· Antonio Blázquez  · 5 min read

I Didn’t Plan to Join the World’s Largest Hackathon—Here’s How I Ended Up Building an AI Receptionist Solo

I Didn’t Plan to Join the World’s Largest Hackathon—Here’s How I Ended Up Building an AI Receptionist Solo

I never intended to join a hackathon. I totally ignored promotional emails for ages. I knew bolt.new existed, but I wasn’t really interested.

I’d used v0.dev a few times for creating components, and even tried generating more complex apps, so I knew these tools—and their limitations.

But one day, I opened up Bolt, ready to finally make my refined vision real—and there it was: a huge banner for the world’s largest hackathon.
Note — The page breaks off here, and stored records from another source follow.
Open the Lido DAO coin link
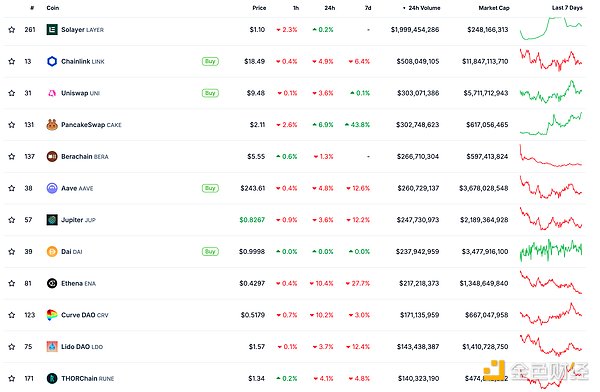 pyautogui.click(x=82, y=347)
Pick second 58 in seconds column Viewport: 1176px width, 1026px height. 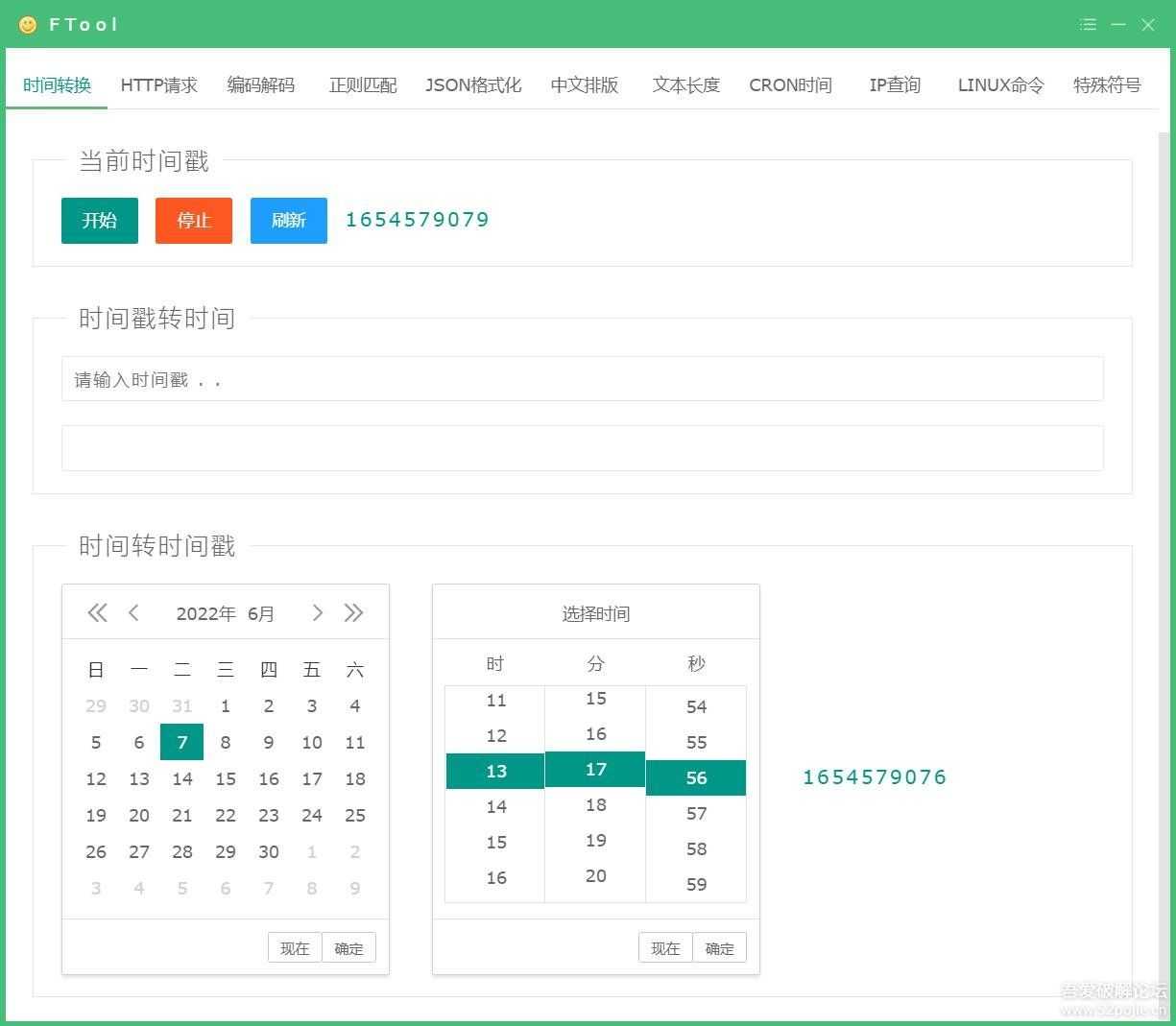(696, 849)
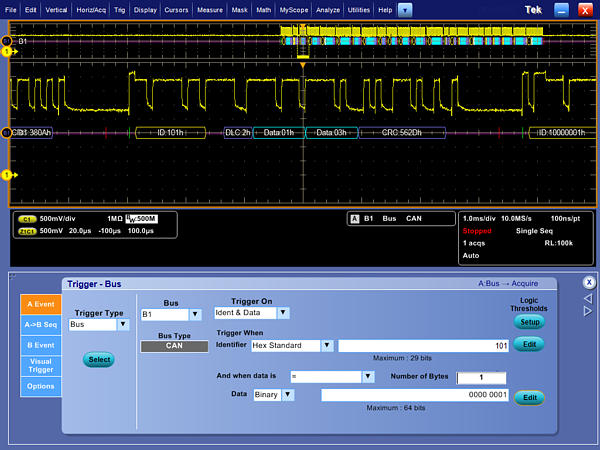Expand the Trigger On Ident & Data dropdown

[283, 313]
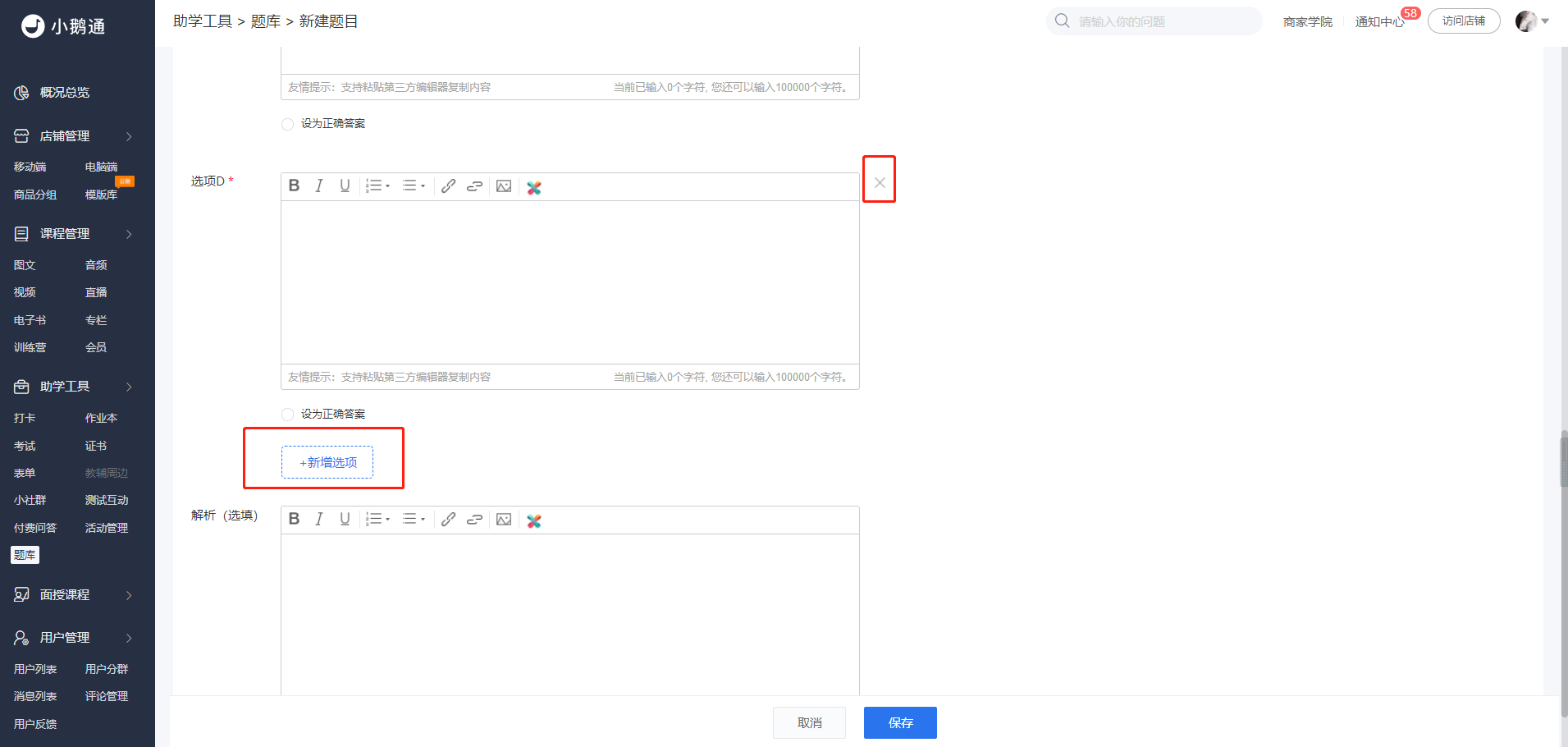The width and height of the screenshot is (1568, 747).
Task: Insert hyperlink in Option D editor
Action: (x=448, y=186)
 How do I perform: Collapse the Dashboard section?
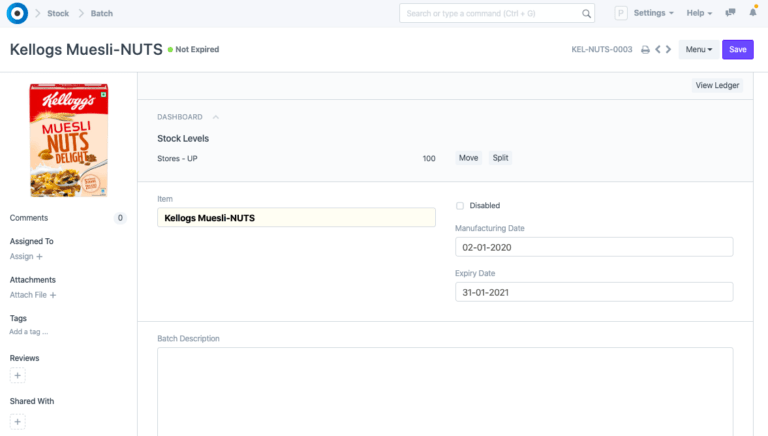point(215,117)
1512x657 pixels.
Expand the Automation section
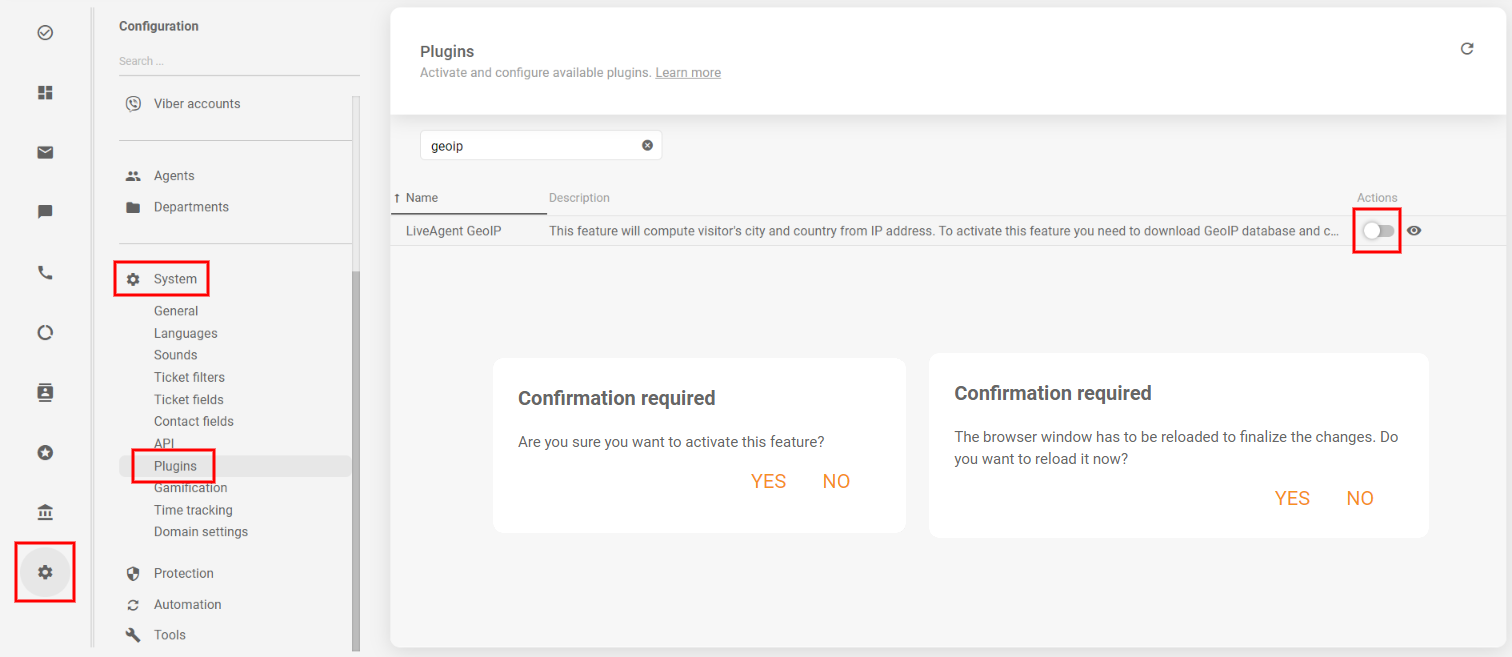(x=187, y=604)
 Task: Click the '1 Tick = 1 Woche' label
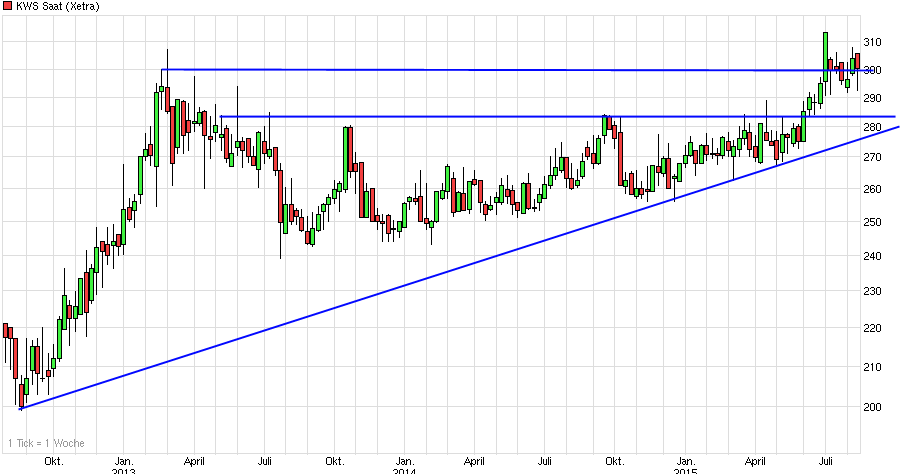pyautogui.click(x=46, y=443)
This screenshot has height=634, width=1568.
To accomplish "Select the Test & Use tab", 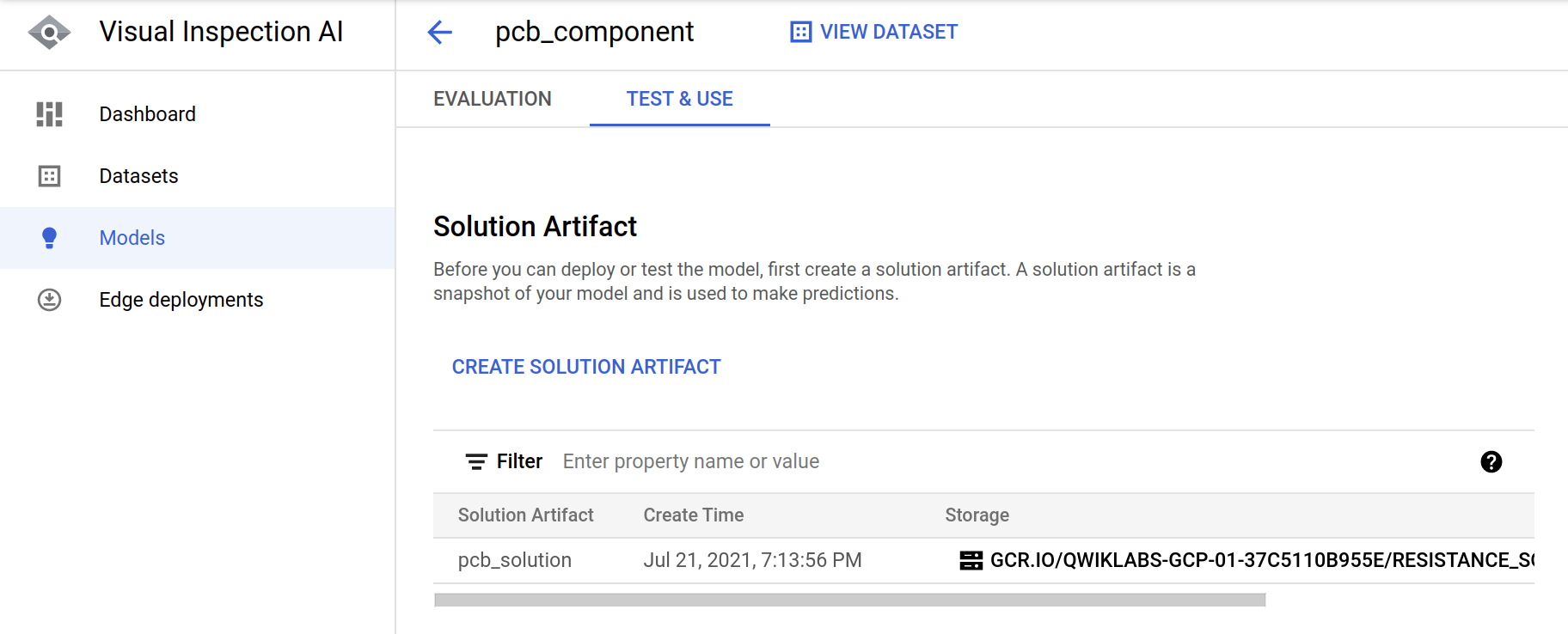I will [679, 99].
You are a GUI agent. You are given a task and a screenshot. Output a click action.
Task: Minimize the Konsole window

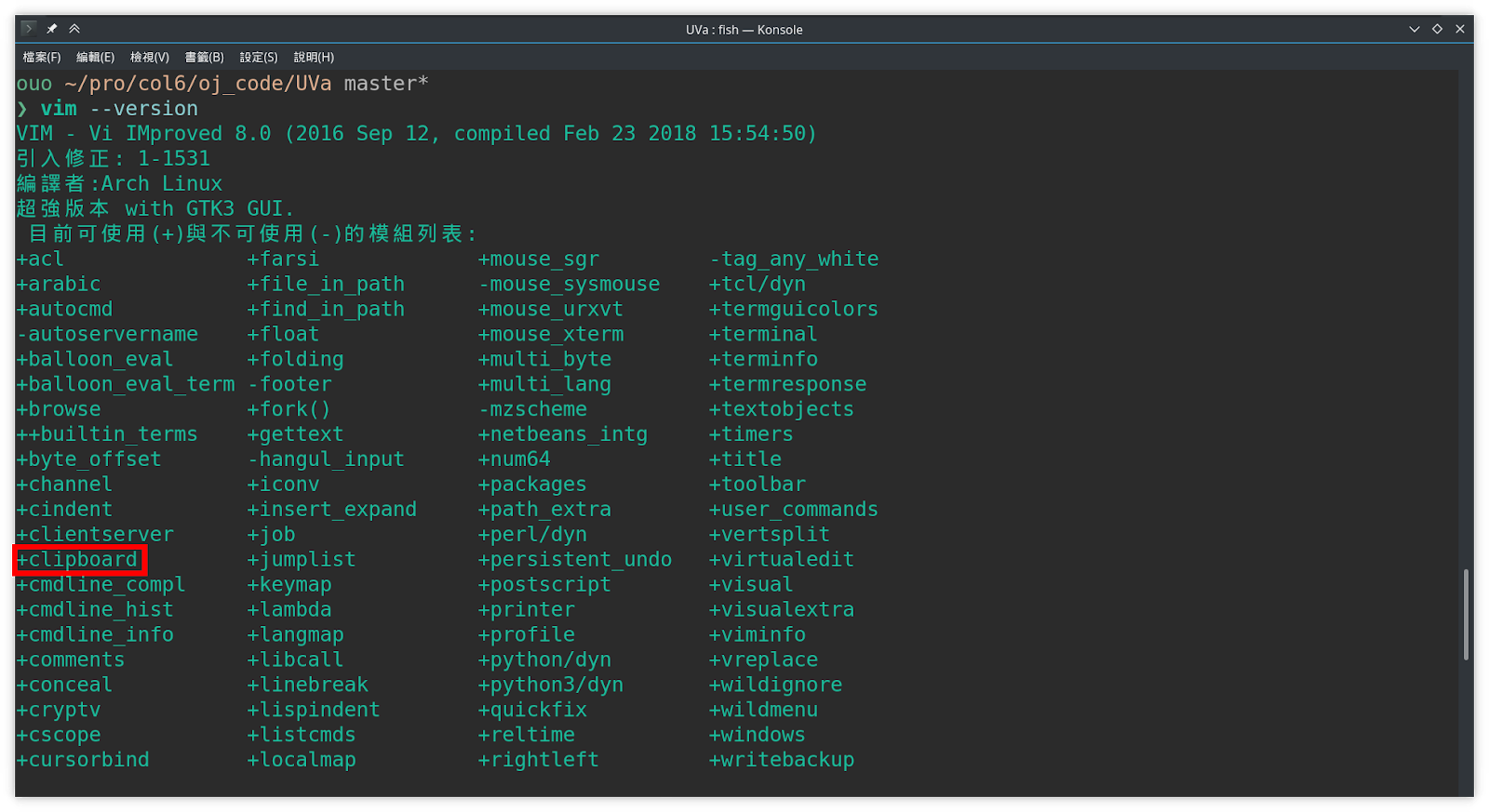(x=1415, y=29)
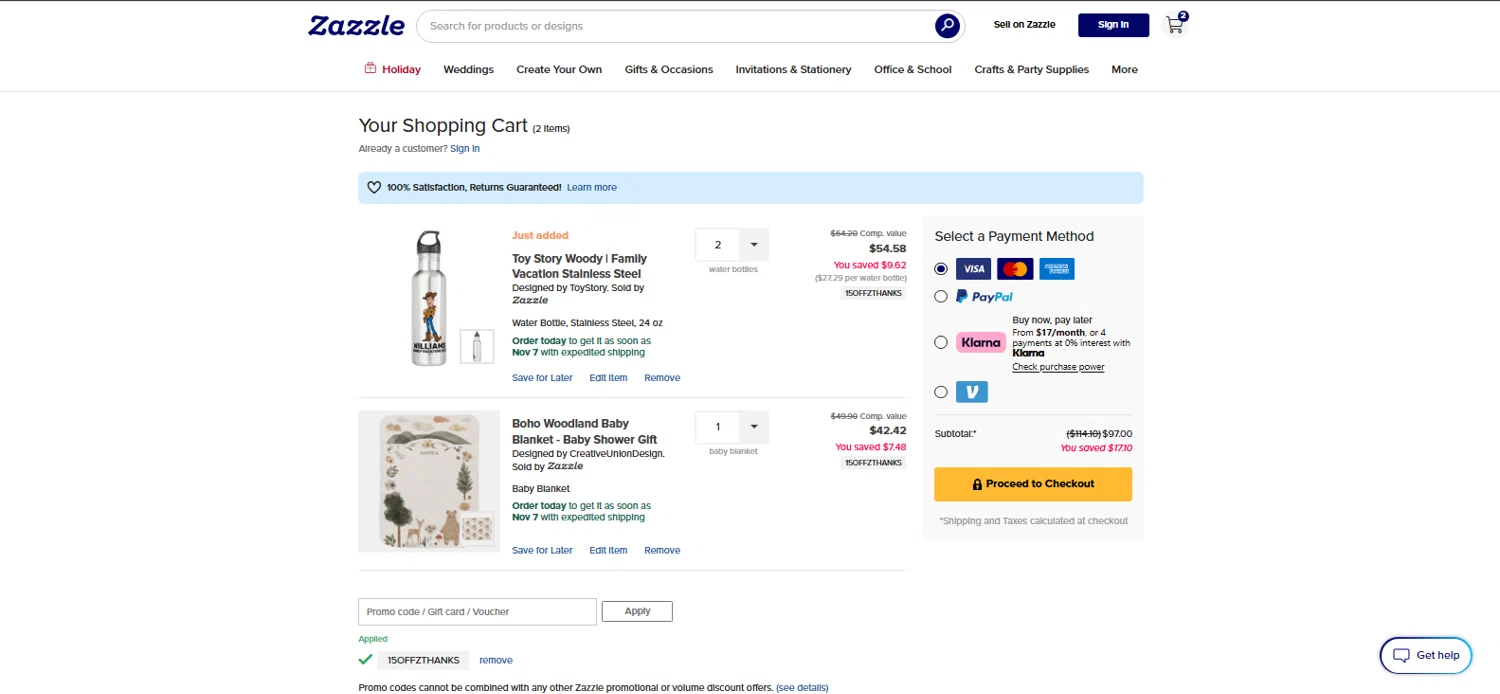Viewport: 1500px width, 694px height.
Task: Click the Woody water bottle thumbnail
Action: (477, 346)
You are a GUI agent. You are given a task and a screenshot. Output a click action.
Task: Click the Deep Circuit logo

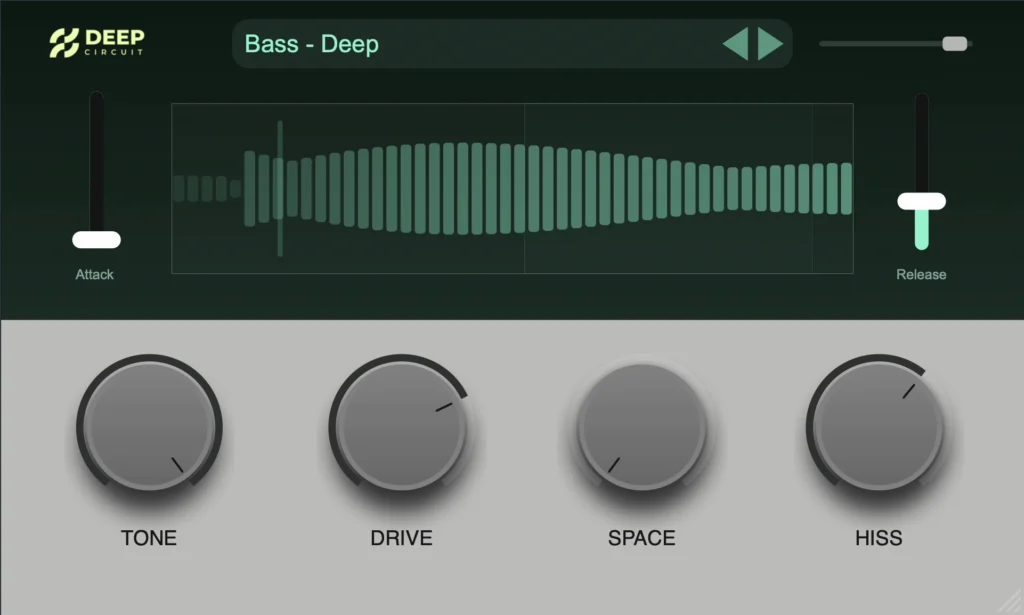pyautogui.click(x=96, y=43)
I thought to myself, “why not?” Having a bit of pressure to actually finish a project for once didn’t sound bad at all.

My honest take was that Bolt.new was mostly for “vive coders,” not “real coders.”
But after this experience, I think the opposite: vive coders should use Cursor, and software engineers should use Bolt.

The reason? If you check Bolt’s code, you’ll see that on every message, the full context (chat messages, code produced, responses) is sent back and forth. This makes it super expensive if you want to iterate a lot—especially like a “vive coder” (even with caching).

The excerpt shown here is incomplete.